TASK PROMPT: Write out all the data below line for line, keeping every word the same but leaving out the pictures.

------ PROVIDED RECORDS

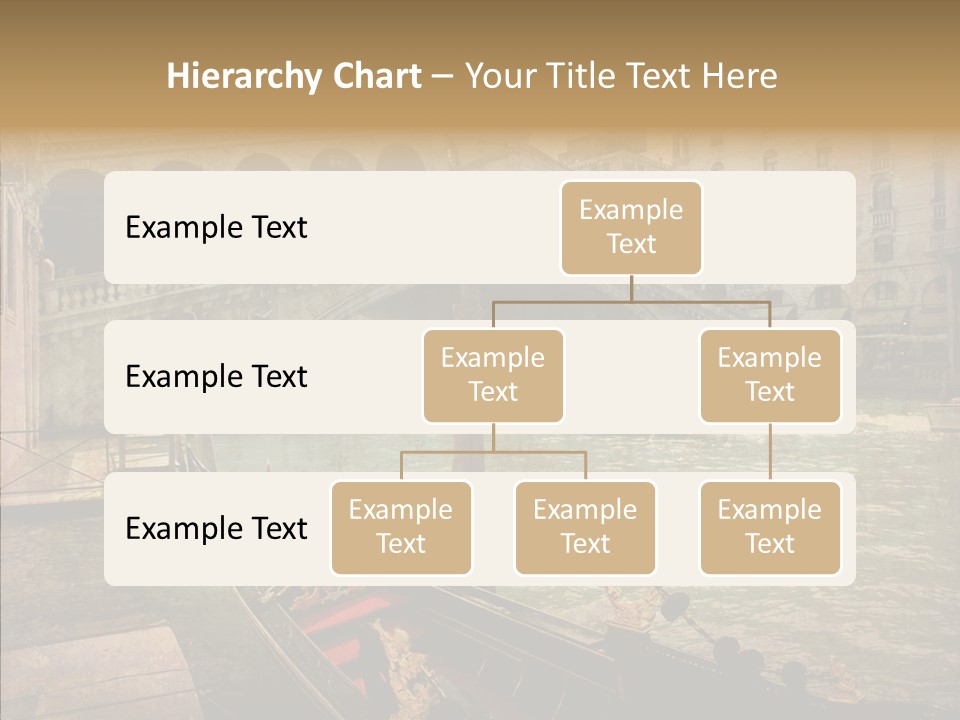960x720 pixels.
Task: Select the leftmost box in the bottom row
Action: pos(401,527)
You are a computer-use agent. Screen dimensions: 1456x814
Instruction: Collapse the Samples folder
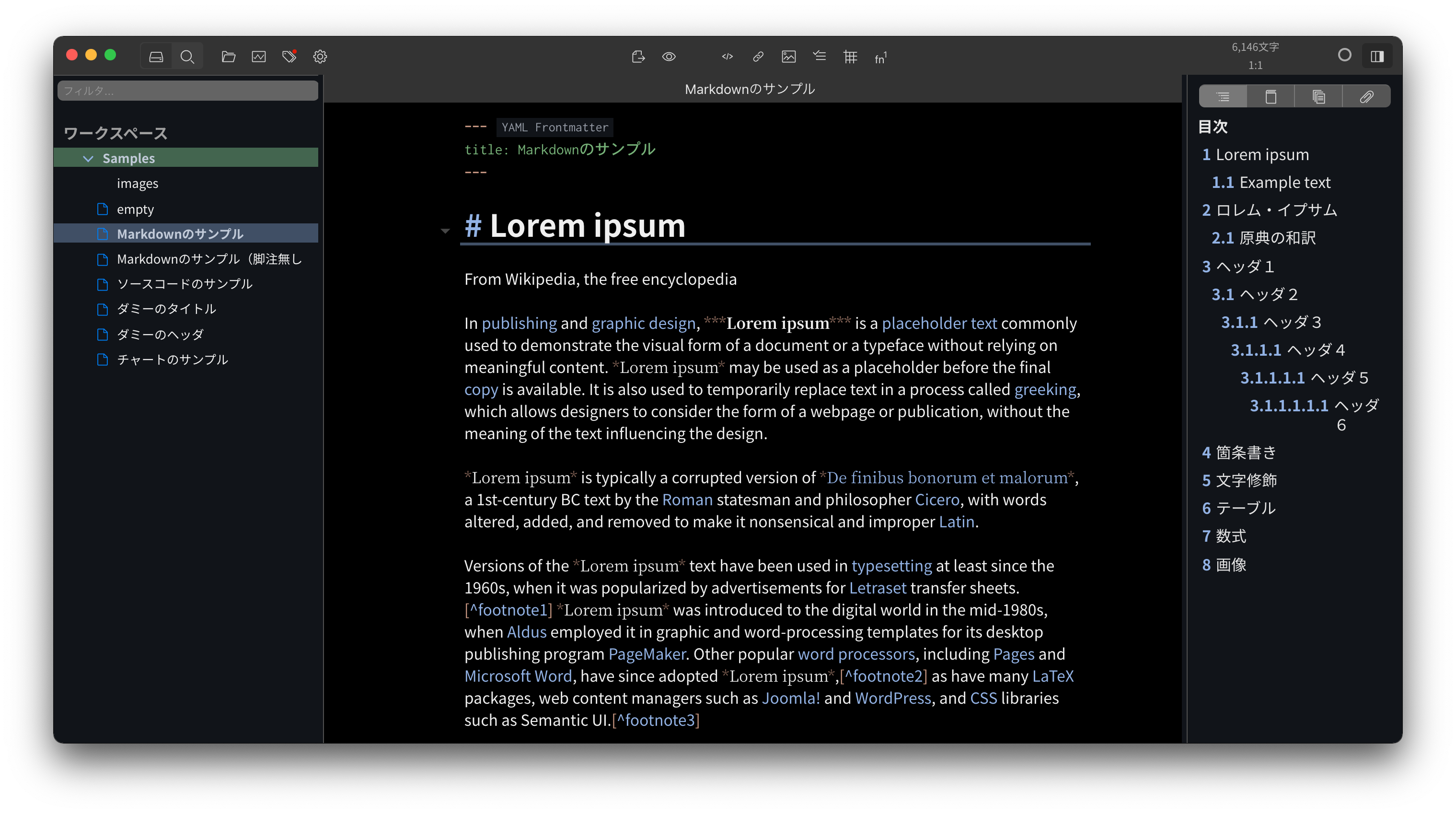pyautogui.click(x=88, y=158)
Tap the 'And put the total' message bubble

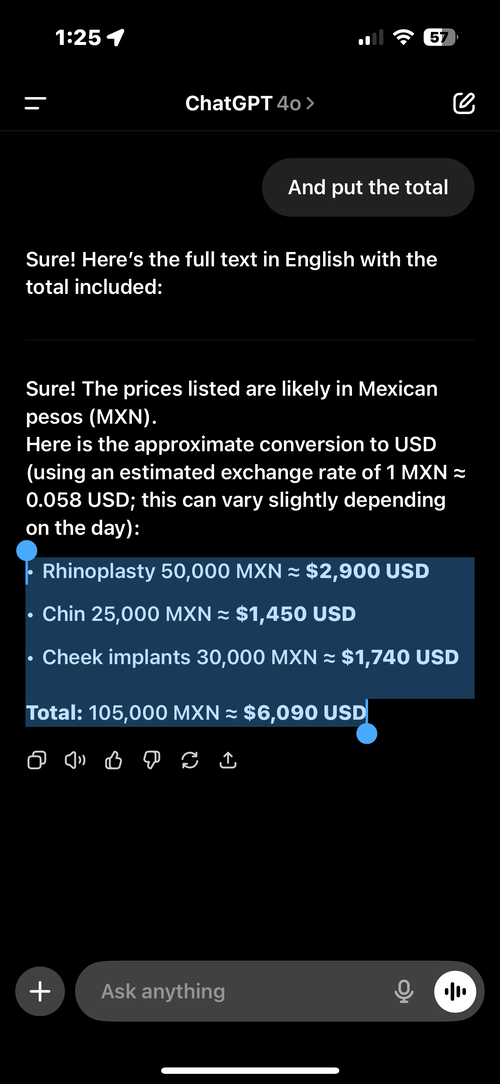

------------

SOLUTION FOR THIS EXERCISE:
960x720 pixels.
Task: Select the leftmost box in the bottom row
Action: pos(401,527)
You are a computer-use agent. Screen dimensions: 1456x814
Instruction: Collapse the Samples folder
pyautogui.click(x=88, y=158)
Tap the 'And put the total' message bubble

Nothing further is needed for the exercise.